▶ _DIRECTIONS_
[1] Return the part of the Gary Glassman biography starting at "Gary Glassman is" and ending at "Pompidou in Paris.", word for word.
[2] According to the Gary Glassman biography, in what year did Glassman start Providence Pictures?
[3] Extend the Gary Glassman biography from its last sentence.

PAGE EXTRACT: Begin

= Gary Glassman =

American filmmaker

Gary Glassman is a documentary filmmaker based in Rhode Island. His company, Providence Pictures, produces films for NOVA, Discovery Channel, History Channel, BBC, and other television networks and programs.

== Early life and education ==
Glassman became interested in film and entertainment at a young age. After spending three years with a European circus, he completed an MFA program in directing at UCLA. He was attracted to documentary filmmaking because "People have amazing stories, and the world's accumulated knowledge is so rich."

== Career ==
His first documentary, Prisoners, is in the permanent collection of the Museum of Modern Art in New York and the Centre Pompidou in Paris.

Glassman started Providence Pictures in 1996, moving to Rhode Island from Paris when his wife took a job at Providence College. Since then, he has become active in the promotion of the city as a center for digital media and other creative industries, including starting the Digital City project in 2013, with Renee Hobbs, founder of the University of Rhode Island Harrington School of Communication and Media.

PAGE EXTRACT: End
RECORDED INFORMATION: Begin

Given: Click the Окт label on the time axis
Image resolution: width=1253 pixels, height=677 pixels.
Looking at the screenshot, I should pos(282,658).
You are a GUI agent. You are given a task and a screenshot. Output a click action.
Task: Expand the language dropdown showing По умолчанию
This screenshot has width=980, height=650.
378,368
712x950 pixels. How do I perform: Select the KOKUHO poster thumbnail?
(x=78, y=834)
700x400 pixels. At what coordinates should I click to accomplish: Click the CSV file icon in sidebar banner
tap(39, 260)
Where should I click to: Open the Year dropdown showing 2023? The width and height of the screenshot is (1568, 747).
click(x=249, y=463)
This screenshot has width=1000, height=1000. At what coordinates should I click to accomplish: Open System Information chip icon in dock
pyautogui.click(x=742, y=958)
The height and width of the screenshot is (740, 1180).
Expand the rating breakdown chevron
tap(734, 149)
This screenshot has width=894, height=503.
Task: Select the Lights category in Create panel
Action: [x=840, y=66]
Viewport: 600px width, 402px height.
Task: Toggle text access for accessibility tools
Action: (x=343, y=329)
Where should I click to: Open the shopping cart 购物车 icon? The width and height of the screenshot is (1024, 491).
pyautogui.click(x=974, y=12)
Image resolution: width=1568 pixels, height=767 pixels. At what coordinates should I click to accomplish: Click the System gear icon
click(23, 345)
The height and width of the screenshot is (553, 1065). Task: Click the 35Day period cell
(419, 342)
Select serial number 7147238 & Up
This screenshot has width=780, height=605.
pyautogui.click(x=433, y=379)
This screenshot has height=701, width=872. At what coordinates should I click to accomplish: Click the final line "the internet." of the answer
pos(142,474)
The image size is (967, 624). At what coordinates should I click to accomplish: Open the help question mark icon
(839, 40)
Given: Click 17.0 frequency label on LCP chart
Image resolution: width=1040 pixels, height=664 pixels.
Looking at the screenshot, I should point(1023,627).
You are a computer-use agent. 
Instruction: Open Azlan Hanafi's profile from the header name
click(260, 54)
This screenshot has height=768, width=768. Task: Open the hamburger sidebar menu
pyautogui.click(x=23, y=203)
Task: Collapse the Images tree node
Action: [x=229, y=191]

RECORDED INFORMATION: End

▶ _REPLIES_
[1]
Gary Glassman is a documentary filmmaker based in Rhode Island. His company, Providence Pictures, produces films for NOVA, Discovery Channel, History Channel, BBC, and other television networks and programs.

== Early life and education ==
Glassman became interested in film and entertainment at a young age. After spending three years with a European circus, he completed an MFA program in directing at UCLA. He was attracted to documentary filmmaking because "People have amazing stories, and the world's accumulated knowledge is so rich."

== Career ==
His first documentary, Prisoners, is in the permanent collection of the Museum of Modern Art in New York and the Centre Pompidou in Paris.

[2] 1996

[3]
Glassman's The Bible's Buried Secrets, a 2008 feature on the science series NOVA on PBS, attracted some controversy for its provocative ideas, including the idea of God having a wife. According to the Christian Post, Biblical scholar William G. Dever said some bible literalists may call the film "shocking" but he said the film was the best documentary ever made on the origins of the Israelites and the writing of the first five books of the Bible, and contrasted it positively with several other similar films he was involved with, which he considered to be dishonest. The American Family Association protested the film, urging Congress to stop providing funding to PBS.

Glassman won the 2009 Writers Guild of America Award for best documentary on a subject other than current events for Secrets of the Parthenon, produced for PBS's Nova.

Glassman and Providence Pictures went to the Colosseum in Rome to install a replica of the wooden elevator used by the Romans to move animals into the center of the arena, and produced the documentary Colosseum: Roman Death Trap about the project. It was one of a series of documentaries the company did for NOVA called "Building Wonders".

One of his favorite of his films is Secret of Photo 51, about Rosalind Franklin's importance in the discovery of the DNA double helix that Watson & Crick took credit for.